Studi: Pasien COVID-19 dengan Stres Tinggi Berisiko Meninggal Dunia
- pixabay
VIVA – Wabah virus corona melanda hampir di seluruh penjuru dunia. Virus ini sangat ditakuti karena bisa menyebabkan kematian. Karena alasan ini, sejumlah penelitian terus dilakukan untuk mengungkap seberapa bahaya virus corona, COVID-19.
Dikutip laman Metro, informasi baru tentang virus corona perlahan mengemuka. Para ilmuwan bahkan meyakini, pasien Coronavirus dengan kadar hormon stres yang tinggi lebih berisiko untuk meninggal dunia.
Para ilmuwan percaya bahwa penemuan baru ini akan membantu dokter mengidentifikasi pasien COVID-19 mana yang perlu dirawat di rumah sakit segera.
Pasien dengan kortisol 'hormon stres' tingkat tinggi dalam darah mereka memiliki risiko kematian yang lebih tinggi, sebuah studi baru menunjukkan. Hormon stres ini dilepaskan oleh kelenjar adrenal, memacu perubahan dalam metabolisme, fungsi jantung dan sistem kekebalan tubuh dalam menanggapi situasi stres.
Baca Juga: Di Sumatera Barat, Gerhana Matahari Cincin Solstis Lintasi 19 Titik
Ilmuwan di Imperial College London menemukan kadar hormon yang secara signifikan lebih tinggi pada pasien COVID-19 dibandingkan pada mereka yang tidak memiliki virus. Ini adalah pertama kalinya kortisol diindikasikan sebagai penanda virus, dengan para peneliti percaya penemuan ini akan membantu dokter mengidentifikasi orang-orang yang membutuhkan untuk dirawat di rumah sakit segera.
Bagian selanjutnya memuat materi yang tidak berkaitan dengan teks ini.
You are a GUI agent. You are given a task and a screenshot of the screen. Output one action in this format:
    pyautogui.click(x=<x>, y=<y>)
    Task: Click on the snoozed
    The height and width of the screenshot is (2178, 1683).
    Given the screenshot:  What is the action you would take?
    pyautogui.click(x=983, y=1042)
Para ahli mempelajari 535 pasien di tiga rumah sakit London antara lain Charing Cross, Hammersmith dan St Mary's, dengan 403 dari kelompok ini terinfeksi COVID-19.
Perlu diketahui, tingkat kortisol yang sehat adalah 100-200 nm/L dan hampir nol ketika tidur. Saat level lebih dari 1.000 dianggap tinggi dan tingkat kortisol pada pasien coronavirus diketahui naik menjadi 3.241.
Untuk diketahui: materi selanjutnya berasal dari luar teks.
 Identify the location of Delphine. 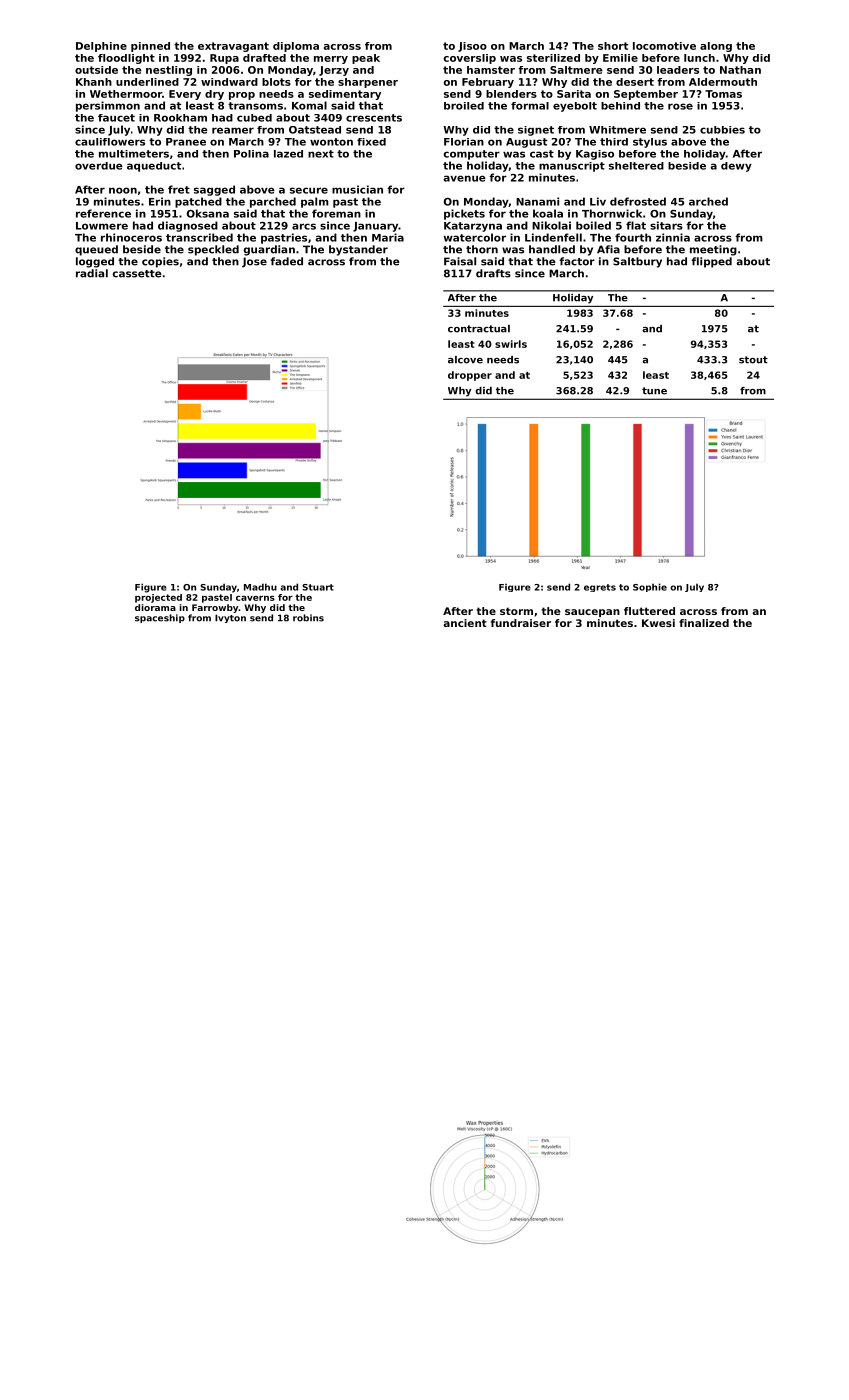
(101, 47).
Hasil ini digambarkan para ilmuwan sebagai gambaran hormon stres "sangat tinggi". Mereka yang memiliki tingkat kortisol awal rata-rata 744 dan bertahan rata-rata selama 36 hari, dinilai sangat tidak sehat. Bahkan pasien ini sudah mulai dianggap mengalami trauma.
Sementara tingkatkan orang dengan level hormon stres di atas 744 memiliki kelangsungan hidup rata-rata hanya 15 hari. Kadar kortisol yang sehat adalah 100-200 nm/L.
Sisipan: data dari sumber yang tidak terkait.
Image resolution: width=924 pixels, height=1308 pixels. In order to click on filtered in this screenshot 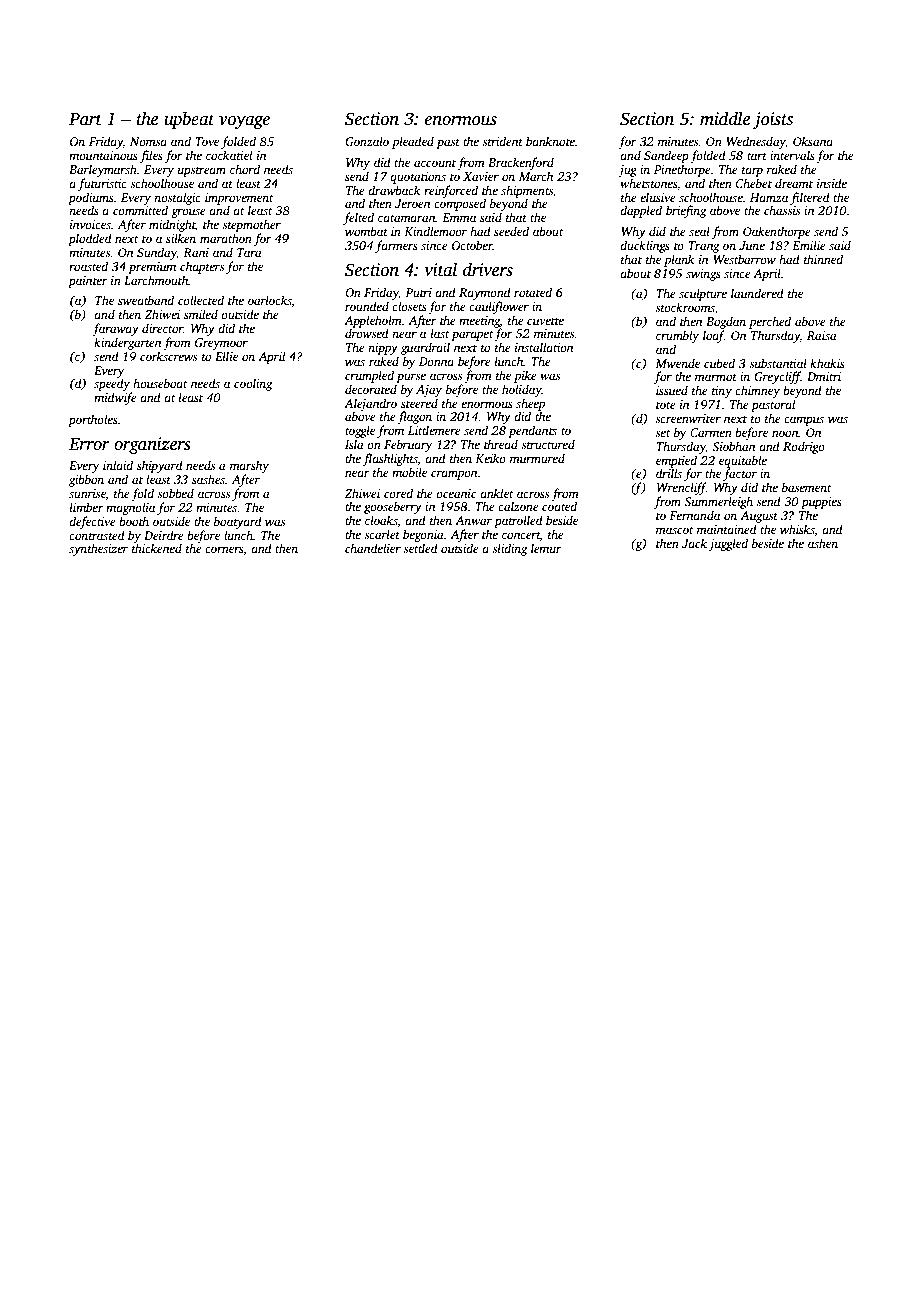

Tim peneliti sekarang berharap, penemuan ini dapat divalidasi dalam studi klinis yang lebih besar. Profesor Waljit Dhillo, Kepala Divisi Diabetes, Endokrinologi, dan Metabolisme di Imperial College London mengatakan, "Dari perspektif endokrinologis, masuk akal bahwa pasien COVID-19 yang kondisinya parah akan memiliki tingkat kortisol yang lebih tinggi bahkan sangat tinggi."
Waljit juga mengatakan, tim peneliti tiga bulan lalu, ketika mulai terlihat gelombang pasien COVID-19 di rumah sakit London, pihaknya hanya memiliki sedikit informasi tentang cara terbaik penanganan. "Sekarang, ketika orang tiba di rumah sakit, kami berpotensi memiliki penanda sederhana lain untuk digunakan bersama tingkat saturasi oksigen untuk membantu kami mengidentifikasi pasien mana yang perlu dirawat segera, dan yang mana yang mungkin tidak perlu dirawat."
Waljit menambahkan, "Memiliki awal indikator pasien mana yang kondisinya dapat memburuk, akan lebih cepat membantu kami dengan memberikan tingkat perawatan terbaik secepat mungkin, serta membantu mengelola tekanan pada NHS. Juga, kami juga dapat mengambil tingkat ortisol diperhitungkan ketika kami sedang mencari cara terbaik untuk merawat pasien kami."